The objectives of the project were
- to build on the corporate governance capacities of the participating ACCHSs;
- to enable the AH&MRC to further engage in the area of corporate governance support as part of its broader member services support role; and
- to encourage the exploration of opportunities to further develop the corporate governance models for the Aboriginal Community Controlled Health Sector in NSW.
The project had three stages:
- reviewing the literature on Aboriginal Corporate Governance;
- establishing a Reference Group and identifying five ACCHSs willing to participate in the project; and
- consulting the participating ACCHSs and other stakeholders to identify how best the AH&MRC and ACCHSs could support corporate governance capacity by (i) identifying the issues impacting on corporate governance effectiveness and (ii) making recommendations for future actions.
The findings from the project confirmed that there are many examples of good governance practice in NSW ACCHSs. The findings also revealed that 'good practice' is consistent with the literature on Aboriginal Corporate Governance. While no one size fits all, there are principles of good practice that can be observed in the services that have the most effective governance arrangements. The principles include the appointment of boards that are demographically representative of their communities and have diversity in board membership and an appropriate skills mix; that have strong links back to their communities and mechanisms to engage with the communities; that understand the roles and responsibilities of board members; that have strong CEOs who are effective communicators; that have mechanisms in place to monitor performance and to ensure internal accountability; that have long term visions for their services which are shared by management and the community; that are engaged in strategic planning and monitoring activities linked to board meeting processes and planning cycles; and that have two or three year staggered board terms to facilitate a balance between continuity and board renewal.

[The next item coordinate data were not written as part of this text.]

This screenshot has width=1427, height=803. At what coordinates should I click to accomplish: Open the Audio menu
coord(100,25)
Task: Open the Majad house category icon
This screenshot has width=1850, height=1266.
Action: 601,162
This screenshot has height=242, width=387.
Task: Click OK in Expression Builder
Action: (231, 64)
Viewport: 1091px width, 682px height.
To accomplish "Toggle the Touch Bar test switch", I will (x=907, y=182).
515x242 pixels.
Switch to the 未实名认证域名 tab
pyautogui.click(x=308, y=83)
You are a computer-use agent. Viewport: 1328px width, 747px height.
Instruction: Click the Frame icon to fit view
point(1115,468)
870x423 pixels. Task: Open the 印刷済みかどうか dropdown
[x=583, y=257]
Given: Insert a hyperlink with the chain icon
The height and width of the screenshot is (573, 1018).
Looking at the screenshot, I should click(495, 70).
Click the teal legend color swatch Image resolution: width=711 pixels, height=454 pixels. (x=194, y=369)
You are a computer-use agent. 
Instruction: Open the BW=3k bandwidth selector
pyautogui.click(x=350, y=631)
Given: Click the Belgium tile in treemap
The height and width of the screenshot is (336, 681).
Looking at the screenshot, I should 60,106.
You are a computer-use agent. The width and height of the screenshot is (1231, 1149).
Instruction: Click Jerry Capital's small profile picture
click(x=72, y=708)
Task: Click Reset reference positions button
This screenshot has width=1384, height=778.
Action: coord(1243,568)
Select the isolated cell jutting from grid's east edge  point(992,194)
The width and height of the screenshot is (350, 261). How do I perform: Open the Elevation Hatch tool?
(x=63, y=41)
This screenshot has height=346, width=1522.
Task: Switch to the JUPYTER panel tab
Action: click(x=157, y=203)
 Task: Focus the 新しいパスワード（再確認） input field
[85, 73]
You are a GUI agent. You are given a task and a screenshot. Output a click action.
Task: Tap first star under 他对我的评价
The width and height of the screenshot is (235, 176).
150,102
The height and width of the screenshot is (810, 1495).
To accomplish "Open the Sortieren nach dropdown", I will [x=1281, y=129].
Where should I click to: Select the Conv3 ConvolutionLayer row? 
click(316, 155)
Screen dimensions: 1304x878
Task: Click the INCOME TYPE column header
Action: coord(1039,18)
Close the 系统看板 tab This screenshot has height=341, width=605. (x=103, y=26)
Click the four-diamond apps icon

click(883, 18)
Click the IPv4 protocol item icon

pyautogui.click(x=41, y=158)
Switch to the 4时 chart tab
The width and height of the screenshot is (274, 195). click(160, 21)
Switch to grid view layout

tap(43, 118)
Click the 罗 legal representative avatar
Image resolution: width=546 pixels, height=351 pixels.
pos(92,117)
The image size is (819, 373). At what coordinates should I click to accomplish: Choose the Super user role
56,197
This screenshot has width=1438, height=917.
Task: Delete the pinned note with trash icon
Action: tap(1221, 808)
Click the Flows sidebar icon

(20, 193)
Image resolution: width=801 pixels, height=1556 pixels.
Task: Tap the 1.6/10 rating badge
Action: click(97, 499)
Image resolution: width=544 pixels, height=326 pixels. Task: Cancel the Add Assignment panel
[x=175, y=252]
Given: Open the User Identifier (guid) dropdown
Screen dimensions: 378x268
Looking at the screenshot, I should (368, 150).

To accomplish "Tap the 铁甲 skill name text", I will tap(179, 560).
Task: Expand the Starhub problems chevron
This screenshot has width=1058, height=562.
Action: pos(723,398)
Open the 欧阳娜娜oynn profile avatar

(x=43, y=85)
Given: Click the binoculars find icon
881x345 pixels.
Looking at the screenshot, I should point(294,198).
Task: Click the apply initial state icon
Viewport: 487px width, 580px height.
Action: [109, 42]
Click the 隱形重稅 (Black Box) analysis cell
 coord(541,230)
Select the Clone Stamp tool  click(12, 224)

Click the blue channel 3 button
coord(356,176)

There are many challenges facing ACCHS board directors and CEOs, not least of which is how to best run an organisation that must compete for funds in a rapidly changing political landscape and in a climate of increasing funding contestability. As well, inherent tensions may exist between Aboriginal culture and values and mainstream concepts of corporate governance and funding compliance requirements. Aboriginal values may include obligations based on kinship relationships and putting family needs before business goals. ACCHSs board directors have the challenging role of balancing cultural and community expectations with their legal and fiscal obligations. Board members may see the imposition of 'white' governance values and compliance requirements as foreign and unwanted and older members may feel the need to abandon their own values and beliefs about leadership and traditional governance in order to comply with funding agreements. The services that work best are those that manage the potential conflicts between the two 'belief systems' and those that have boards that are not too involved in the day to day activities of their services and yet at the same time are well equipped to effectively monitor their organisations.
The report makes a number of recommendations, which if funded, will see the AH&MRC becoming more active in supporting good governance practice across the Aboriginal Community Controlled Health (ACCH) sector in NSW.